Vamos de cabeza, inevitablemente, hacia el Polvoronato, esa etapa del año en la reinan los reyes y otros seres imaginarios, y nos gobierna la sinrazón de pensar que los supermercados se abastecen únicamente de polvorones El Profeta o El Toro, ambos marcas registradas. Tal vez por eso, para ir adelantando el guirigay campanillero y la verbena del chiquirritín con la pandereta siempre novel de Mr. Tamoburine, los estorninos hacen coreografías camino del Campo de San Francisco y entonan allí villancicos desangelados mientras tratan de convencerse de si Alvarita, el águila de Harris que ha contratado el ayuntamiento para ahuyentarlos, da miedo o da lo mismo. El canto del sturnus (vulgaris o unicolor) se adecua a la percusión de doscientas mil deyecciones sobre las aceras, sobre los abrigos de visón, sobre las cabezas calvas y sobre las bolsas de los grandes almacenes. Y porque todo, al mismo tiempo, es hielo abrasador y fuego helado, como quería don Francisco, la ceremonia de la confusión continúa con más pena que gloria, tal que el canto del loco. La gloria, ese concepto que se mueve entre un antiquísimo sistema de calefacción y el póstumo disfrute de una peana en los olimpos cotidianos. ¿Qué gloria habría esperado a Pedro Almodóvar si hubiera dirigido la película Sister Act, como, al parecer, le propusieron? Probablemente el papel de Whoopi Goldberg lo habría interpretado Marisa Paredes vestida con un hábito rojo o Carmen Maura deambulando con un cilicio por las calles de Malasaña; y el coro del convento no cantaría la versión pía del I will follow him, sino un bolero de José Alfredo mientras la madre superiora atiende una entrevista para su propia biografía, que se titularía Todo sobre la madre; las amigas monjitas se habrían llamado Josephine, Lucy, Bom, and other common girls, y harían baños comunitarios en un yacusi lleno de buceadores animados que animarían sus entrepiernas y abrirían las flores de sus secretos; los cursillos para las postulantes y las novicias tendrían como lema Qué hace una chica como tú en un sitio como este, y las jóvenes vestirían tocas coloristas y hablarían todas ellas con acento manchego; dentro de sus actividades extraescolares tendrían toreo de salón.
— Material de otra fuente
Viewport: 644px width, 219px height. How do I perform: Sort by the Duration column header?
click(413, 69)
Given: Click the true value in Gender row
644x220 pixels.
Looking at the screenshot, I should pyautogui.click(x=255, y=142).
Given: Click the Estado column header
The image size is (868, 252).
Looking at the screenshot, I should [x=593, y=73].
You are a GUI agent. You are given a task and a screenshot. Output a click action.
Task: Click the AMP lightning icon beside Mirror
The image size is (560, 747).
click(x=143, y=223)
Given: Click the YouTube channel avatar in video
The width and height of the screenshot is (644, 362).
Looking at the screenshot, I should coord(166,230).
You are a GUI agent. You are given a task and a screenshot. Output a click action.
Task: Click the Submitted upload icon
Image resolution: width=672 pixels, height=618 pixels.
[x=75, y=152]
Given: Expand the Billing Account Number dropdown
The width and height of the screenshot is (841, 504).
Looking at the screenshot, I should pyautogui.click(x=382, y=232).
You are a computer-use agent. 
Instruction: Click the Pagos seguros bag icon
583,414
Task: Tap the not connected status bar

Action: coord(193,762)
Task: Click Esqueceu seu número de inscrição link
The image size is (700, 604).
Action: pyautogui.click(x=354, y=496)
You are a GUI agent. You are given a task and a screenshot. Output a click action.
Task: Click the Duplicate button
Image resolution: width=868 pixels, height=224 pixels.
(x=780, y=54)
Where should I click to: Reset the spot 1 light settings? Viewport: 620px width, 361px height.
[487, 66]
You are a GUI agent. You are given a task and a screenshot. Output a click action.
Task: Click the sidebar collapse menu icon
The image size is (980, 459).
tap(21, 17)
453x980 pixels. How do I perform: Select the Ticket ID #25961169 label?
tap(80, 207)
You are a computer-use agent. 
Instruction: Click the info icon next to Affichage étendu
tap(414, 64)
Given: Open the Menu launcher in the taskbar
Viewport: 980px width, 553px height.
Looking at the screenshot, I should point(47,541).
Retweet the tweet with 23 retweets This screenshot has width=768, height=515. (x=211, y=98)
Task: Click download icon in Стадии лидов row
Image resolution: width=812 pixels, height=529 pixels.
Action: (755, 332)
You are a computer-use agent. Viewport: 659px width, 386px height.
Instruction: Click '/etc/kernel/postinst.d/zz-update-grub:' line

La gloria es lo que le esperaba a Maria Schneider cuatro décadas después de su último tango en París con Marlon Brando, mientras Bertolucci justifica la obra en sí en el axioma del arte por el arte. La gloria es que al estadio de tu equipo de fútbol le pongan el nombre de una empresa china dueña de edificios y de cines, que apoquina los yenes necesarios para que siga la ficción cada domingo. La gloria es ser un okapi, extraño animal de la familia de las jirafas cuyas primeras imágenes se tomaron en 2008 en el Parque Nacional de Virunga: rayas de cebra, aspecto de asno de la selva, cuernecillos de jirafa, haría las delicias de los adversarios de Quinto Horacio Flaco. La gloria es ser Kafka a estas alturas para que te hagan una biografía y que tu leyenda inmarcesible se transforme o se metamorfosee en una vida común con dos prometidas y una razonable existencia burguesa. La gloria es ser Mel Gibson para que Prada te elogie a tope. La gloria es ser cheerleader y participar en el campeonato estatal de esta disciplina. La gloria es recubrirte de oro como los elefantes dorados o pigmeos. La gloria es la ficción de lo imposible: un desodorante que anuncia que su efecto está dramatizado, los altavoces de un teléfono móvil que proyectan un volumen imposible, también dramatizado, a ritmo de pasodoble mientras salta el trampolín un anciano muy atlético, el estrujado guacamayo de un anuncio de refrescos se especifica como «no real». La gloria es que Pamela Anderson visita a Julian Assange de nuevo.
Nos hemos metido «en un aborigen» de la que no podemos salir, le escuché decir hace poco a alguien. Y tenía razón. Lo había escrito Francisco de Artiga hace ya varios siglos en un terceto memorable: «Pero a la fin es todo ceremonia. Tanta lengua y tanto pensamiento. Y el quererlo explicar es Babilonia».